> **TASK DESCRIPTION**: Update the records below by replacing each occurrence of "Given" with "Instruction", leaving everything else unchanged. Omit the pictures from your answer.

(Click-target data)
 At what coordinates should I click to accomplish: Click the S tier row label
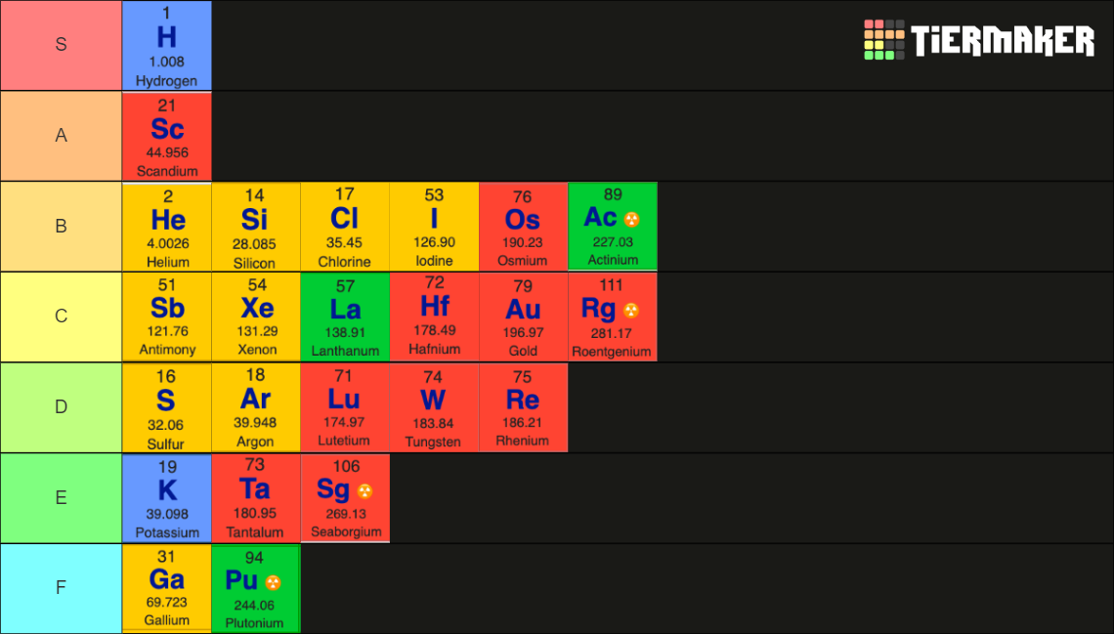click(61, 45)
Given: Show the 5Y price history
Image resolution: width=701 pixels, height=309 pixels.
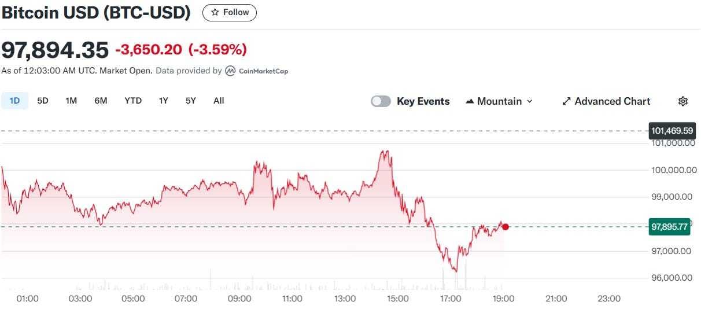Looking at the screenshot, I should click(191, 101).
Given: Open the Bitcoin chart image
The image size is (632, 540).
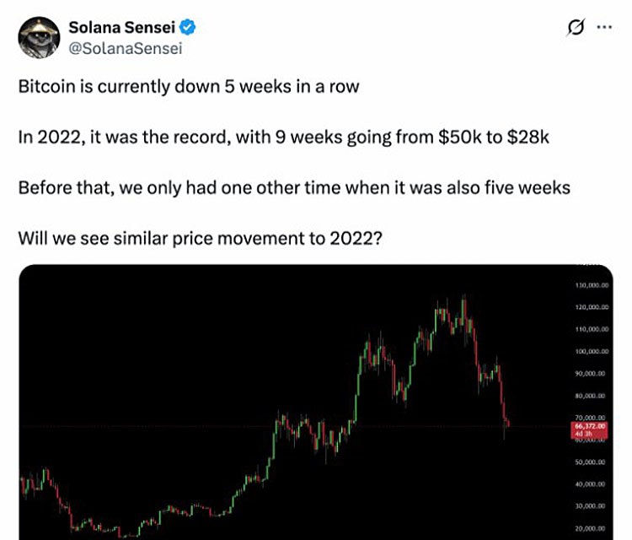Looking at the screenshot, I should tap(316, 402).
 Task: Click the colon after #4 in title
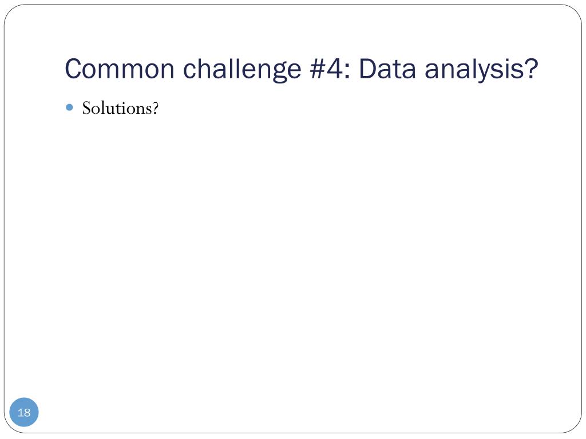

> **RESULT OF THIS TASK**:
 At what coordinates should I click to accomplish: Click the S tier row label
click(61, 45)
Instruction: Show the 5Y price history
Image resolution: width=701 pixels, height=309 pixels.
Looking at the screenshot, I should click(191, 101).
Instruction: Open the Bitcoin chart image
The image size is (632, 540).
Looking at the screenshot, I should tap(316, 402).
 Task: Click the colon after #4 in title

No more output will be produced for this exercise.